| WORK TO DO |
Copy out every line of the records below, requests included, and shift the answer coordinates by adding 36 to each number. Leave the pictures out.

| SUPPLIED MATERIAL |
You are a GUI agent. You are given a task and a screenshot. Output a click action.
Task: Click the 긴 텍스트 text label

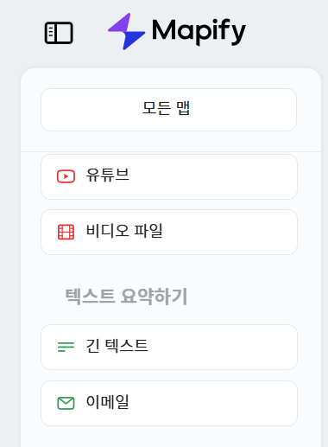[117, 346]
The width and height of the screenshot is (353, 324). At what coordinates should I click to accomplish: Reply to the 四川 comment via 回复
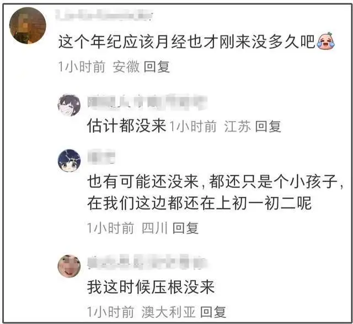pos(185,228)
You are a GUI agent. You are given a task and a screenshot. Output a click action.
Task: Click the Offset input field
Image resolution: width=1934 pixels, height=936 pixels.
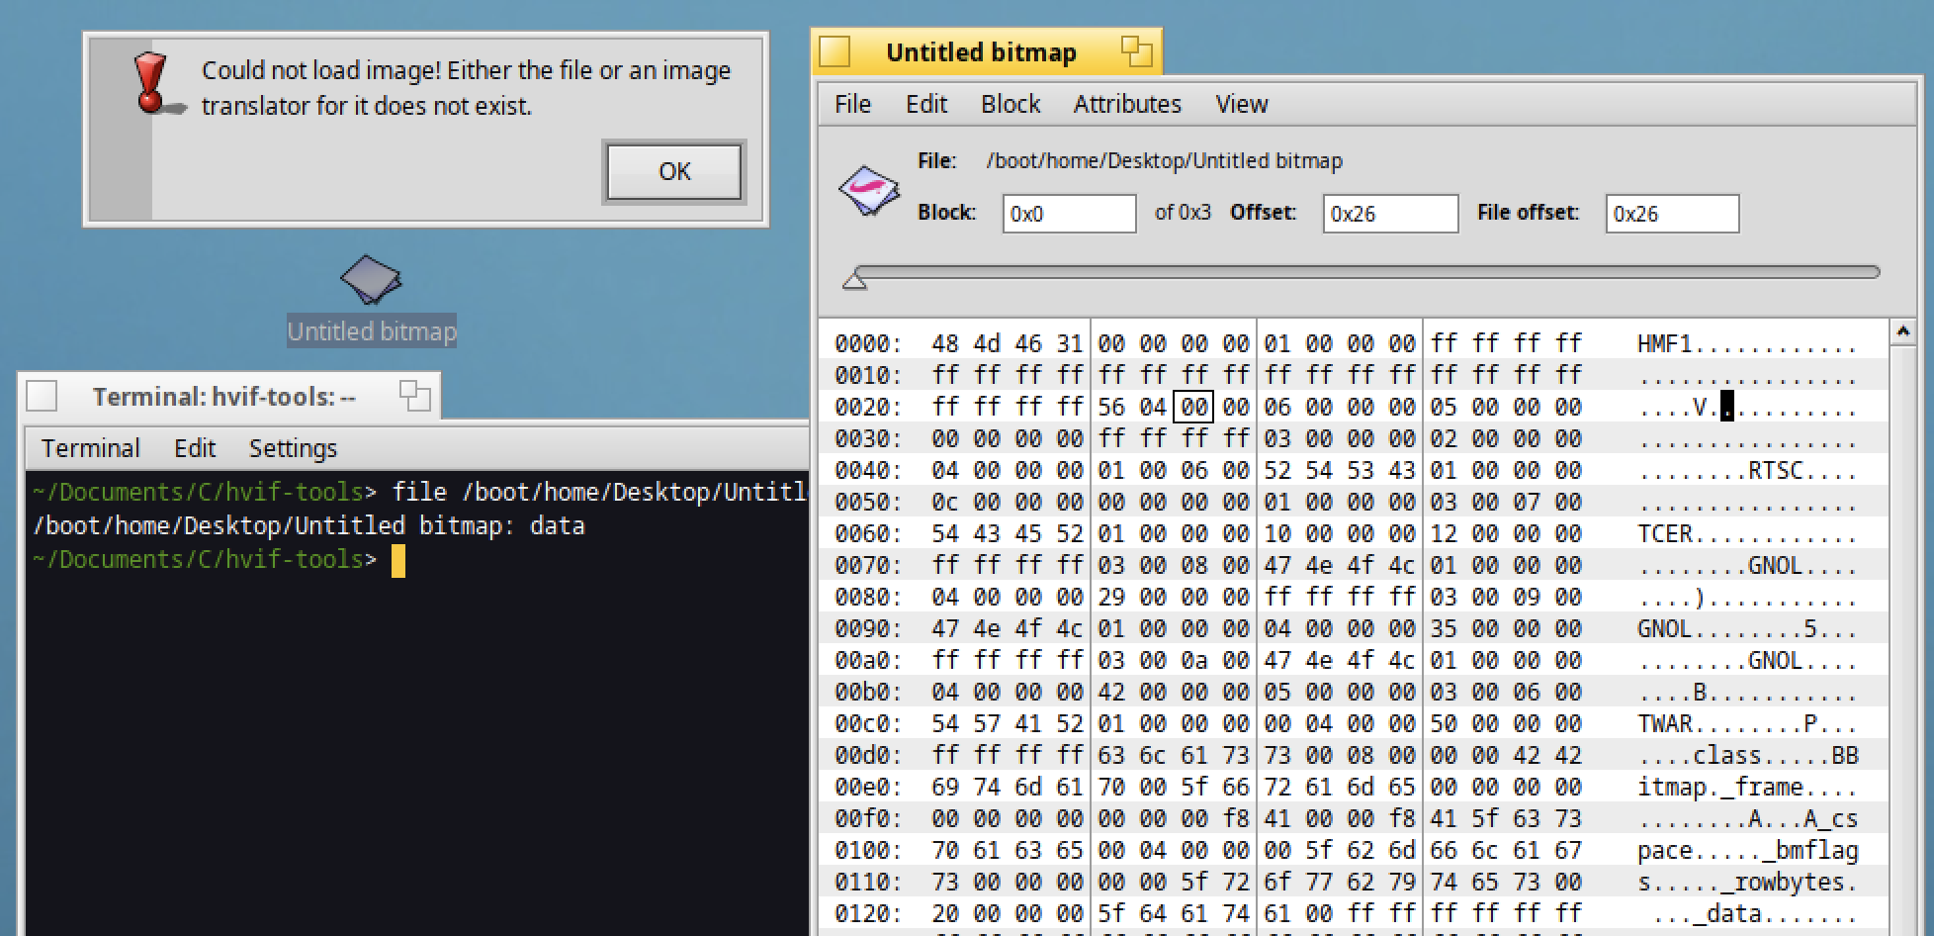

| THE COMPLETED TASK |
You are a GUI agent. You are given a task and a screenshot. Output a click action.
Task: Click the 긴 텍스트 text label

[153, 382]
The width and height of the screenshot is (353, 324). At what coordinates should I click to accomplish: Reply to the 四川 comment via 回复
pos(221,264)
You are a GUI agent. You are given a task and a screenshot. Output a click action.
Task: Click the Offset input field
Image resolution: width=1934 pixels, height=936 pixels.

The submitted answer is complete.